Three facilities along the south edge of the complex would service the Saturn's propellant needs. In the southeast corner near the ocean stood tanks for RP-1, a grade of kerosene, to fuel the Saturn I booster (first stage). The liquid oxygen (LOX) tank in the middle of the southern boundary stored the oxidizer for all Saturn stages. This tank was insulated; in its liquid state, oxygen is cryogenic - super cold - with a boiling temperature of 90 kelvins (-183 degrees C). Dodd and Deese placed a high-pressure-gas facility in the southwest corner of the complex, near the blockhouse. The tanks in this storage area held two gases, nitrogen and helium, used in launch operations. Large amounts of nitrogen were used to purge and dehumidify the cryogenic lines that ran from the LOX tanks to the Saturn vehicle. The nitrogen also actuated LC-34's pneumatic ground support equipment.
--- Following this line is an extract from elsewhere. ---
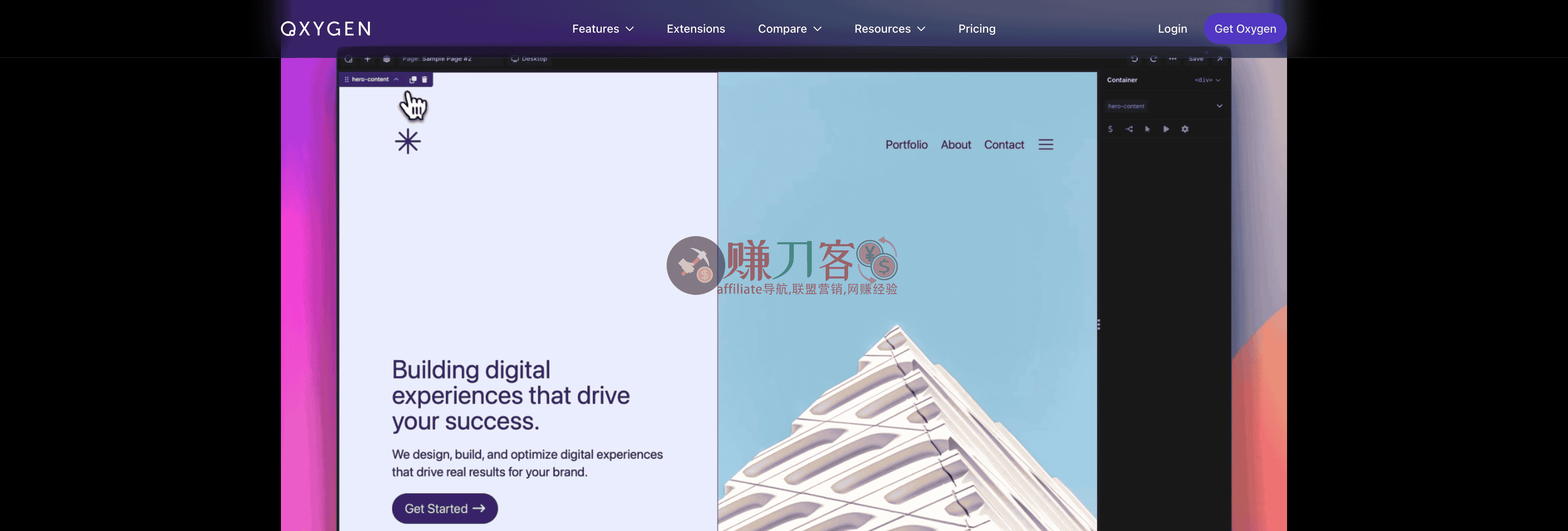The height and width of the screenshot is (531, 1568).
Task: Duplicate the hero-content element
Action: coord(413,80)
On later launches, gaseous helium would be used to purge the hydrogen fuel lines to the Saturn upper stages. With an even lower temperature than liquid oxygen, liquid hydrogen boils at 20 kelvins (-253 degrees C). Since nitrogen would solidify in the presence of liquid hydrogen, helium was substituted. A few bottles of nitrogen and helium went aboard the launch vehicle to pressurize some of the subsystems.
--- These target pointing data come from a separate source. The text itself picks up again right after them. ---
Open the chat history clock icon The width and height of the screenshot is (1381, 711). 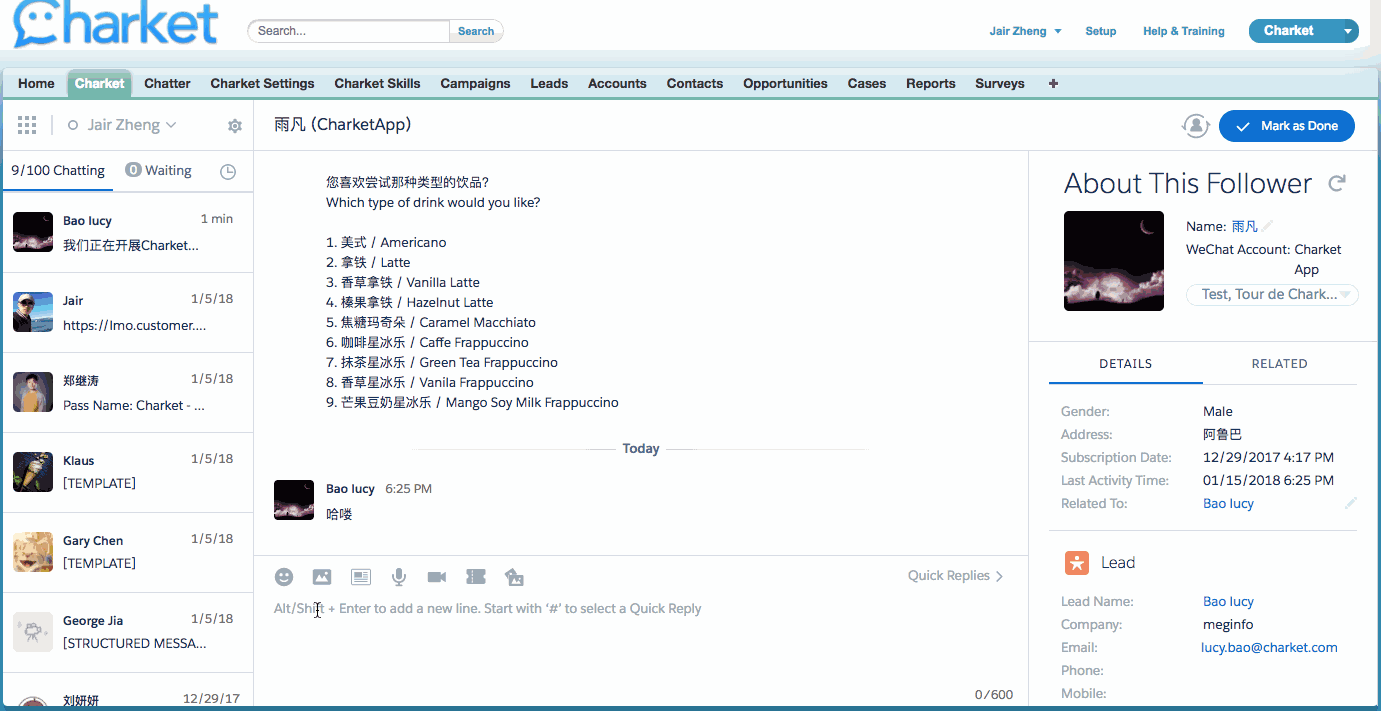pyautogui.click(x=228, y=172)
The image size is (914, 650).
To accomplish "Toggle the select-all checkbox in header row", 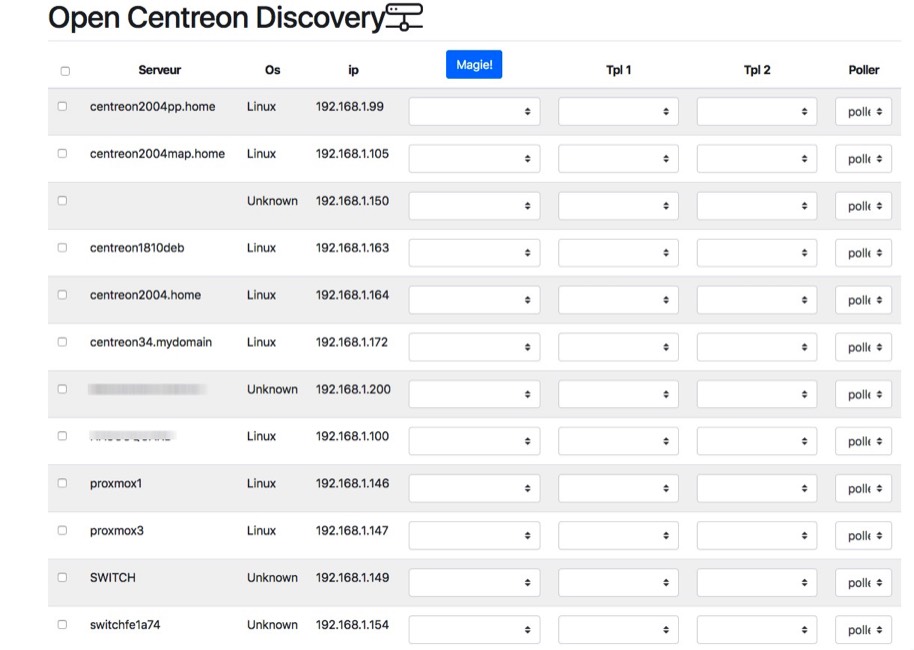I will (x=65, y=71).
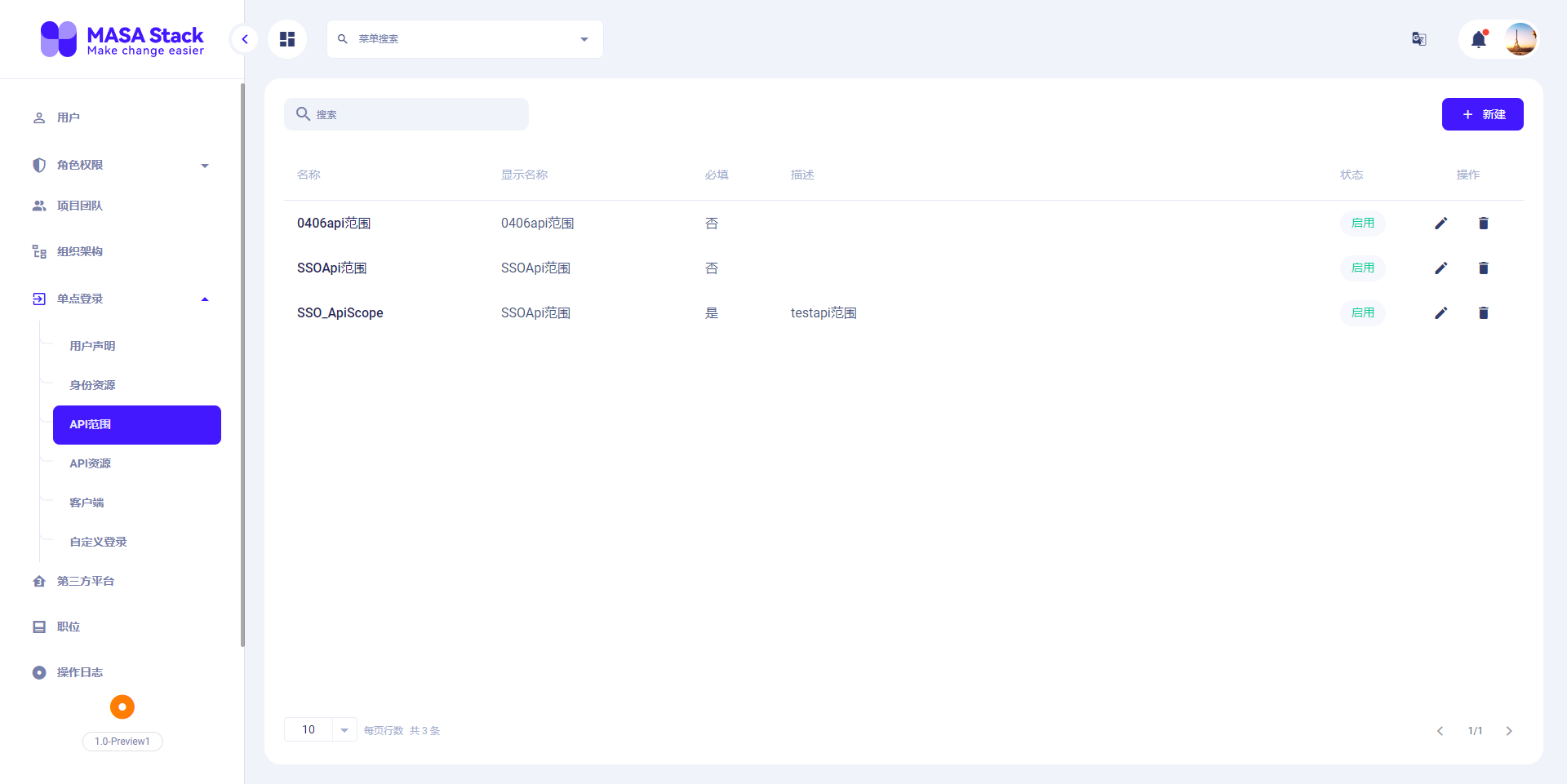Open the 客户端 menu item
This screenshot has height=784, width=1567.
point(87,503)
In the final plans, the flame deflector and its spare were parked north of the pedestal. The service structure pulled away on rails running from the pad to a parking area 185 meters west. The designers placed the umbilical tower on the northeast side of the launch pedestal. Eventually 70 meters high, it would carry fuel lines and other connections to the Saturn before liftoff. Two requirements governed the location of the umbilical tower and the service structure: the need for clear lines of sight from the erected launch vehicle to radar and telemetry stations in the industrial area 3 kilometers to the southwest, and an anticipated launch azimuth of 75 to 90 degrees.8
6. Glen W. Stover, Chief, Facilities Br., AMR, Army Field Off., memo for record, Criteria Contract, Juno V Facilities, 10 Nov. 1958; Maurice H. Connell and Assoc., Heavy Missile Launch Facility Criteria (Miami, FL, 15 Mar. 1959).
7. ABMA, Juno V Development, p. 55; LOD, "Complex 34 Safety Plan for SA-1 Launch," 24 Oct. 1961, p. 2; Porcher interview.
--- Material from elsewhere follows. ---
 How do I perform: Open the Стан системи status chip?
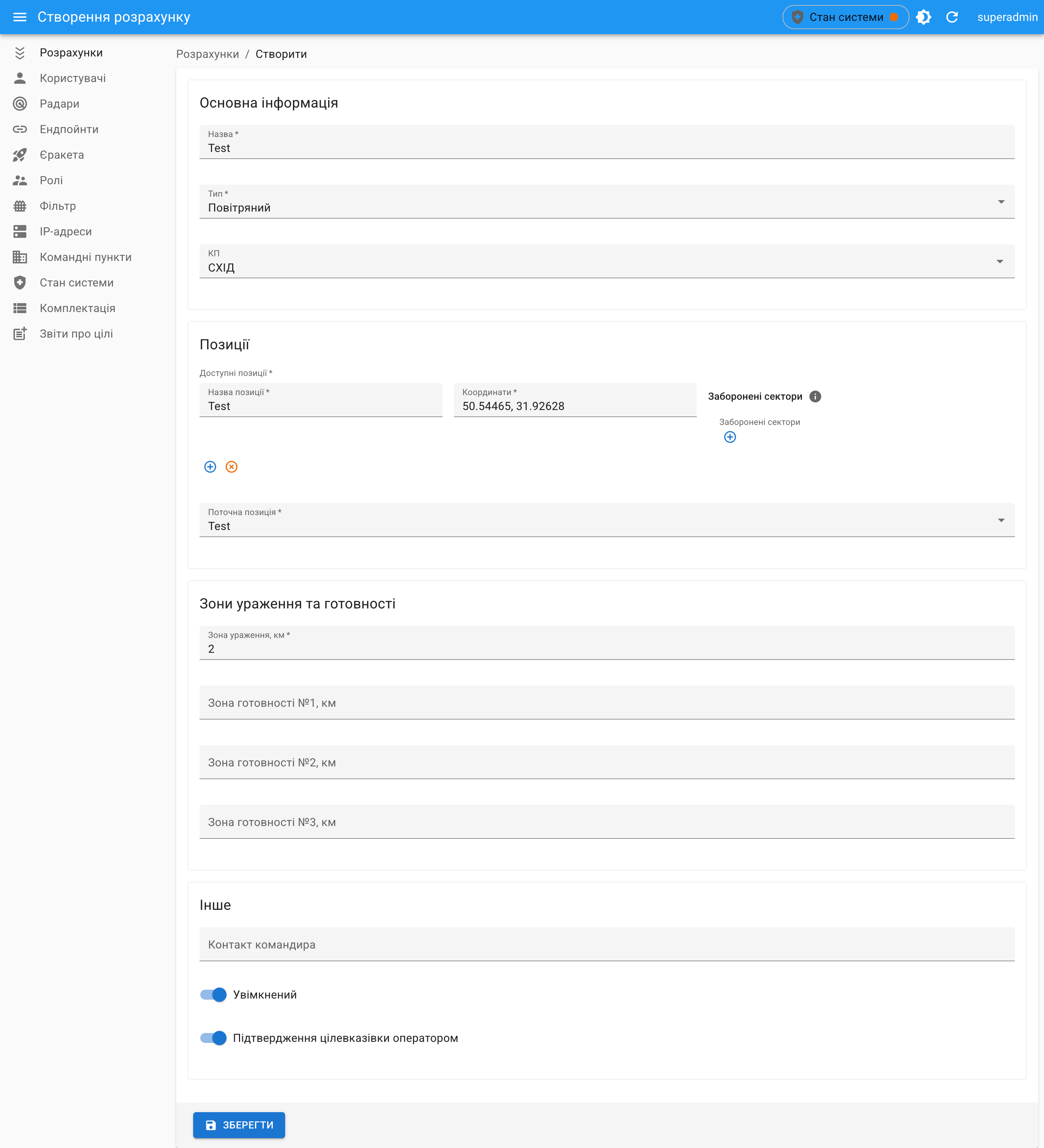[x=845, y=17]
8. MFL, Juno V (Saturn) Facility; Connell and Assoc., Launch Facility Criteria; Sparkman interview, 13 June 1974. For detailed descriptions of the Saturn C-1 Launch Complex with its ground support equipment, see Marshall Space Flight Center (hereafter cited as MSFC), Saturn SA-1 Vehicle Data Book, report MTP-M-S&M-E-61-3 (Huntsville. AL. 26 June 1961), pp. 133-65, and MSFC, Project Saturn C-1, C-2 Comparison. report M-MS-G-113-60 (Huntsville, AL, 16 Nov. 1960), pp. 33-47, 123-290.